ぼくはこの短い時間でトニーという小人をすでに抵抗なく受け入れている。そしてトニーとの今後の付き合いも想像し、想定している。
今、ぼくは一度断ってトニーのびっくりする顔が見たいというイジワルと、トニーの食器をどうするか、という事で頭が占められつつある。
「おっ。その顔。その気になった?こんなお買い得なものどこ探してもないからな。お前本当ラッキーだよ」
トニーはポケットからハンカチを取りだし口元を丁寧に拭った。
ぼくはトニーの一言で冷や水を浴びせられた感じがした。お買い得?
「おいおい、どうしたんだよ。何今度は驚いてんの?あれ?ひょっとしてタダだと思ってた?あのなあ、これプレゼントとかじゃないの。俺は自分の能力を買ってもらいに来たの。お前と一緒。営業だよ。仕事だよ」
ぼくは目をパチクリさせた。
「最初に言わなかったのは悪かったと思うよ。でもお前も甘いよ。無償の行為なんて一番高くつくんだよ。好意は違うよ?欲しいものがあったらその分の対価を払うのが普通だよ。俺がいくら小人だからってメルヘンと勘違いしてもらっちゃ困る」
ぼくは身に詰まされた。甘さが人を堕落させる。美味しいケーキでも毎日食べれば毒になる。
「俺は自分の能力を買って欲しい。お前は俺の能力が欲しい。お互い一致してるだろ?後はお前のアクションだけ。対価の支払いだ。さて、どうする?」 トニーが指をパチンと鳴らした。
その時世界が反転した。ぼく達のいたダイニングの空間がグルリと上に回り、真っ白な空間になった。
ぼくはひっくり返った。そこそこ値の張る椅子が消えたのだから当然だ。
だけど痛くない。床がないのだ。何の感触もない。周囲は白一色。ぼくはよろよろと立ち上がった。
いや、立っているのか、浮いているのか、それも判断できない。
この驚きはもう、何と表現すべきか言葉が出てこない。ぼくはただただ、ポカンとなった。
「選択の部屋だよ」
足元にトニーがいた。
「前を見てみな」
すると目の前にはふたつのドアがあった。
いつの間に?ぼくは混乱をきたしてきた。
「道が二手にわかれる時に現れるドアだよ。お前は今、俺との取り引きで判断を迫られている。イエスかノーか。イエスだったら右側のドアを開けな。そこからは俺との楽しいバカンスだ。ノーなら左側のドアを開けな。

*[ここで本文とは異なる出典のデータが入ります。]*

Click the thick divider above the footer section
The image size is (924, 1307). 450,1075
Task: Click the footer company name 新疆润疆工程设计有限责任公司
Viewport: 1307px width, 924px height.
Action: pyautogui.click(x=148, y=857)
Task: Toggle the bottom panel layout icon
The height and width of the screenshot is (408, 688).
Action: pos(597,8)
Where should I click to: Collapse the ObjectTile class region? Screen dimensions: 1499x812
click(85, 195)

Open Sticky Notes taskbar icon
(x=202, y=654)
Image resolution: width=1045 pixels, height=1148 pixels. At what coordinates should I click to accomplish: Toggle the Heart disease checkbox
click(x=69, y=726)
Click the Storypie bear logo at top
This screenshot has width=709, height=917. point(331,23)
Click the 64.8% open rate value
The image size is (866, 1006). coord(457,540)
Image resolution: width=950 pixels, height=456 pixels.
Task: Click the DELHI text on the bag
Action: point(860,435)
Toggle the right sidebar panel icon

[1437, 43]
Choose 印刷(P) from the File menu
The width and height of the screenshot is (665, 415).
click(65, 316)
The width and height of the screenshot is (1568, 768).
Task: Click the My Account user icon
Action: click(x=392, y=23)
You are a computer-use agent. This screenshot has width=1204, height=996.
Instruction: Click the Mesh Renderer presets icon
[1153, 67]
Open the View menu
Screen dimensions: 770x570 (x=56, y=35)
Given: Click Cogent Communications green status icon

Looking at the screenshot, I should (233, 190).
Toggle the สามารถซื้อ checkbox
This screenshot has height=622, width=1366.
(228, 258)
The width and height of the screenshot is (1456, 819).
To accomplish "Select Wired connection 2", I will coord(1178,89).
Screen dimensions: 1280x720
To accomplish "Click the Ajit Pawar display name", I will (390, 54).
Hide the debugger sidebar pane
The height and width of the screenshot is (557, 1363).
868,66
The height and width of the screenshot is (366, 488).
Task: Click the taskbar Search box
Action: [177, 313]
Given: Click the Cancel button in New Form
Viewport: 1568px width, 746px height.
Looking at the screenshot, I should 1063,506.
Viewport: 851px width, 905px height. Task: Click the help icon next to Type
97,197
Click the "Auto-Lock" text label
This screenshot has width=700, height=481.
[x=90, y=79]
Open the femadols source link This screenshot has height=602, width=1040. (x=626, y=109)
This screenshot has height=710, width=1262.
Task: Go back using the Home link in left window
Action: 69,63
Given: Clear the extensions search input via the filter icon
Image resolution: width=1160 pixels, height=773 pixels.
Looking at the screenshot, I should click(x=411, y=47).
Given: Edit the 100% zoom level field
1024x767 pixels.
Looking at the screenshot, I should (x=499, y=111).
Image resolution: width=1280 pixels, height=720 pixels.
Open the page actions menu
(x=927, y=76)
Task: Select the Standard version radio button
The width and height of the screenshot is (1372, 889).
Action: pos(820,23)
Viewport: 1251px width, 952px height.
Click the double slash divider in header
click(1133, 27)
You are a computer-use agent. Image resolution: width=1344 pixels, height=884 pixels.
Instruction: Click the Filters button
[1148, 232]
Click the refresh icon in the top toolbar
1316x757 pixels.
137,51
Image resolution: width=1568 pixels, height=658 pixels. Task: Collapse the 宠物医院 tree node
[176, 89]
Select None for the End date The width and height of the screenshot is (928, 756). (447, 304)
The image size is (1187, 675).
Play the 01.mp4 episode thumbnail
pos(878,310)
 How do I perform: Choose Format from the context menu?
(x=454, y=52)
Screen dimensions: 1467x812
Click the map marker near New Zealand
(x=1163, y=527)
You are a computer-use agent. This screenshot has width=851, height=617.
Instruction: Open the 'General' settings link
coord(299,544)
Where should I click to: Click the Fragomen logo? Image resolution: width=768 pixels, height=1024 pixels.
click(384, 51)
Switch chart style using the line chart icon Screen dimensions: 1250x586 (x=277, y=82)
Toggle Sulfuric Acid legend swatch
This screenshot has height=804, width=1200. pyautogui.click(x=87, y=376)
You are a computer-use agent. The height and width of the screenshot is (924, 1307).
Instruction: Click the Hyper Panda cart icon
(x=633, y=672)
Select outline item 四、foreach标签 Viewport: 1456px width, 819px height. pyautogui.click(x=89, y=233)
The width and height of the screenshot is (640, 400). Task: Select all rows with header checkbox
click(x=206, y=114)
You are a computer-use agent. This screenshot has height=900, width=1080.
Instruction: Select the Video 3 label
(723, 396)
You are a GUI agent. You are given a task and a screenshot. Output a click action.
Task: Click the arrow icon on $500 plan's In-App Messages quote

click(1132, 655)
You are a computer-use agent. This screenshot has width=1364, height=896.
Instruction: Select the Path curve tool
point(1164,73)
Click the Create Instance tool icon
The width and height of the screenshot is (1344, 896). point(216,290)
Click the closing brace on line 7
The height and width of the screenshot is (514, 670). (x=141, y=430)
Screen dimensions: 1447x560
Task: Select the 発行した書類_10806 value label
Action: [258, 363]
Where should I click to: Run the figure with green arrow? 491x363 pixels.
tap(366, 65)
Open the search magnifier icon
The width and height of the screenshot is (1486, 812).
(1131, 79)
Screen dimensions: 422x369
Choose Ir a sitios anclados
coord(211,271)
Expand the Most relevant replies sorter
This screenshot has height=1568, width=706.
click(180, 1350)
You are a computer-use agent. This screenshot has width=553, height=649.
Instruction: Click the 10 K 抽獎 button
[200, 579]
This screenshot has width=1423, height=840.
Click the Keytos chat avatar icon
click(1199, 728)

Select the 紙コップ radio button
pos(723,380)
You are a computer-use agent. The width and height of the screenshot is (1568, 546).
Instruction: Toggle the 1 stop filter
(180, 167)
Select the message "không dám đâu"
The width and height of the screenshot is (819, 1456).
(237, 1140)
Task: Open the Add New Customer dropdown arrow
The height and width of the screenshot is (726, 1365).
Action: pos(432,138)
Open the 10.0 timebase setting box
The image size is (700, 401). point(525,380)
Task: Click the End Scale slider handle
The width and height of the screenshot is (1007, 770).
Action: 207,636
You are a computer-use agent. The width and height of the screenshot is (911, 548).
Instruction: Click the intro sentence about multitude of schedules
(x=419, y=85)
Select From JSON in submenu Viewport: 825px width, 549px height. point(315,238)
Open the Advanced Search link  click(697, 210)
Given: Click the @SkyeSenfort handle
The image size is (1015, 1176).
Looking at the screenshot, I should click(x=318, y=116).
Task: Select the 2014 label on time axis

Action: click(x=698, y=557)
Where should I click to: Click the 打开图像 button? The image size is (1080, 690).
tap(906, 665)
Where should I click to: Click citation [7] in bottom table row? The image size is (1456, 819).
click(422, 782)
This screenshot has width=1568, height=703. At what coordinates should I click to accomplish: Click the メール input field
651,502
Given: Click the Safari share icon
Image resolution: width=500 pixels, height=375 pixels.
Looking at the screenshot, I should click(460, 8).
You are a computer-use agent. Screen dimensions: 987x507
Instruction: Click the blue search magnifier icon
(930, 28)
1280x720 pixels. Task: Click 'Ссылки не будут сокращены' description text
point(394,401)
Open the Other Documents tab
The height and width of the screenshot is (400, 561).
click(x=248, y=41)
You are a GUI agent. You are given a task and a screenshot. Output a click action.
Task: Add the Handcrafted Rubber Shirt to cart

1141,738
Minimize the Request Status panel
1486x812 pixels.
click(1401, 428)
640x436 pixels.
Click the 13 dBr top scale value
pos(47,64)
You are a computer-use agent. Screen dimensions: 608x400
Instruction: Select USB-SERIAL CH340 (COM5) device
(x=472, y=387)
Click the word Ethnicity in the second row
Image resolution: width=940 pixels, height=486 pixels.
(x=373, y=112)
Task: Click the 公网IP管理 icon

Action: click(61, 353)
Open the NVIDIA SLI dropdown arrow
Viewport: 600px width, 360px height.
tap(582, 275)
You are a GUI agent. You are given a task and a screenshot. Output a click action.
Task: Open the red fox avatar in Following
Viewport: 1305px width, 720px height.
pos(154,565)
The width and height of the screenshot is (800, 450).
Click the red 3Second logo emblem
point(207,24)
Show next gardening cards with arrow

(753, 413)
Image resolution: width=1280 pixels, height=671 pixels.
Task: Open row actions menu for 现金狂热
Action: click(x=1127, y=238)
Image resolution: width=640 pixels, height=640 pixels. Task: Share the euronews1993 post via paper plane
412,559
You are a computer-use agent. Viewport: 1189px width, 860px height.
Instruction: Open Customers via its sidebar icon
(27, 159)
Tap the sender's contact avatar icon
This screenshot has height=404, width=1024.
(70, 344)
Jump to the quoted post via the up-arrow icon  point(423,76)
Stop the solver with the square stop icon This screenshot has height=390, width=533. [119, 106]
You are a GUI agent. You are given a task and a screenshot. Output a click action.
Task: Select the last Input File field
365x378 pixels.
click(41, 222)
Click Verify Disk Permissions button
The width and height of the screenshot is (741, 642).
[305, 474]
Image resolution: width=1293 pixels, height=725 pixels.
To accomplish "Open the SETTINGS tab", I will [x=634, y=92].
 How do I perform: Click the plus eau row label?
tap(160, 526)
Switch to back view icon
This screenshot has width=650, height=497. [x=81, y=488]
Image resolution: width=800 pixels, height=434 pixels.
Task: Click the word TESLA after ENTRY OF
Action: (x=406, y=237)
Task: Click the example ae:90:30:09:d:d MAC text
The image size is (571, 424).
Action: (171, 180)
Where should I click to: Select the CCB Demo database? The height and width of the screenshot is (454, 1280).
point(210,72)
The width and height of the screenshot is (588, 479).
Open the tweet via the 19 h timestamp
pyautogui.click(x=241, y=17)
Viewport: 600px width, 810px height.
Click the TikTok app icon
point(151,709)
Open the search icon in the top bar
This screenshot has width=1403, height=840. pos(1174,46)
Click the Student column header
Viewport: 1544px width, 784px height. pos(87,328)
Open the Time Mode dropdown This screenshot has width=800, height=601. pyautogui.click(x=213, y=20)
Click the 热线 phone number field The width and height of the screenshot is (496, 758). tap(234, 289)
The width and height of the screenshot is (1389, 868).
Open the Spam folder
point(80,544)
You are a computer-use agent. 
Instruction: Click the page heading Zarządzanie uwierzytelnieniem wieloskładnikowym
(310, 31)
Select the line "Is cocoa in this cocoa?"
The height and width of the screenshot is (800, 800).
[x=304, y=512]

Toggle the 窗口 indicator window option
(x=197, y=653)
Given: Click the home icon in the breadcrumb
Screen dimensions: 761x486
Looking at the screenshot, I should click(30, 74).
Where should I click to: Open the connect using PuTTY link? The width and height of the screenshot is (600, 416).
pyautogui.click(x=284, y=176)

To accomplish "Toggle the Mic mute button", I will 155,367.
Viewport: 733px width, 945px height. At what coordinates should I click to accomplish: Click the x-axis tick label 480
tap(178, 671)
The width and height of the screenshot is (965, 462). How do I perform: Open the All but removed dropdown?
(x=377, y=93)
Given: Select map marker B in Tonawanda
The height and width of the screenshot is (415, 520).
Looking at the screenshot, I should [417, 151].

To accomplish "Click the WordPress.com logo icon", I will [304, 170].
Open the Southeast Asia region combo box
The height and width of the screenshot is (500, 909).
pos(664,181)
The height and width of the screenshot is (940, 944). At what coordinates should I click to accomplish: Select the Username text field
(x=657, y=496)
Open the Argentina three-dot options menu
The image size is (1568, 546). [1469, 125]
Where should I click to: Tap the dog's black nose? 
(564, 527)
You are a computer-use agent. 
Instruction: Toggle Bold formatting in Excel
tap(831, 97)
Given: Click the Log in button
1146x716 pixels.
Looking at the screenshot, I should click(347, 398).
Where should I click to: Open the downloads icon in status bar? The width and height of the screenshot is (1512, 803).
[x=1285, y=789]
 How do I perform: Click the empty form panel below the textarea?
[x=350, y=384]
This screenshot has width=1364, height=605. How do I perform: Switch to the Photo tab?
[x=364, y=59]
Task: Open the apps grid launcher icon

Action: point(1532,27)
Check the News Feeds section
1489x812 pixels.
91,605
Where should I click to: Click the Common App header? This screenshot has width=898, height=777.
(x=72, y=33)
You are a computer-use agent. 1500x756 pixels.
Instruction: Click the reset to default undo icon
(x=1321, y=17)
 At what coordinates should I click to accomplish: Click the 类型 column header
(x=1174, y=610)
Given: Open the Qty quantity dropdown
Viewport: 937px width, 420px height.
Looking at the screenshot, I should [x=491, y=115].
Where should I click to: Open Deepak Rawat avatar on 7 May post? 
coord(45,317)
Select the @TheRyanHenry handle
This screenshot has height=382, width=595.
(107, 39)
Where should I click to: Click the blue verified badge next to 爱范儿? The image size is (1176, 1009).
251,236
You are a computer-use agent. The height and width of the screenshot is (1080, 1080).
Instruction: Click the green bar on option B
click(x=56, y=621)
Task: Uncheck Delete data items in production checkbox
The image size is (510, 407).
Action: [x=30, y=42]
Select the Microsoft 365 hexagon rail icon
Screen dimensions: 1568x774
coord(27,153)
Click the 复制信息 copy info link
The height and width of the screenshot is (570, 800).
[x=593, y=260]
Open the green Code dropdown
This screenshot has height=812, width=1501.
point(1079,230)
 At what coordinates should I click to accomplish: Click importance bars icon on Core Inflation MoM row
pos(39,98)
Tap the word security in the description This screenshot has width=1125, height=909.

そしたらもう俺はいない。二度と会う事はない。心配するな、朝食代は置いていく」
トニーはゆっくりドアの前に進んだ。
「いつもは成立前には見せないんだがね。イエスの場合は慣れておいた方が良いし、ノーなら貴重な体験になると思ってね。先に案内した。ああ、そうだ」トニーは振り向いてぼくと向き合った。
「すまない。また忘れていた。何で支払うかを言ってなかった。これじゃ値札を見せずに買わせるようなもんだな」トニーは頭をポリポリかいた。
「実は金じゃないんだ。でもモノでもない。お前がいつも持っているものだ。それを少し俺に寄越してくれ。それが支払いになる。バーターだよ」
これじゃまるでなぞなぞだ。まったくの冷静ではない今のぼくには「上は洪水は下は大火事なーんだ」だってわからない。
トニーは両手を大きく開いた。
「寿命だよ。お前の寿命。お前の命を俺にくれ」
トニーの目がランランと輝いた。

つづく

小人のトニー④

読んでくださりありがとうございました。
これからぼくの葛藤が始まります。
未来を知る事の是非。
ぼくはどちらのドアを開けるのでしょうか。
また読んでください。
ご意見ご感想お待ちしてます。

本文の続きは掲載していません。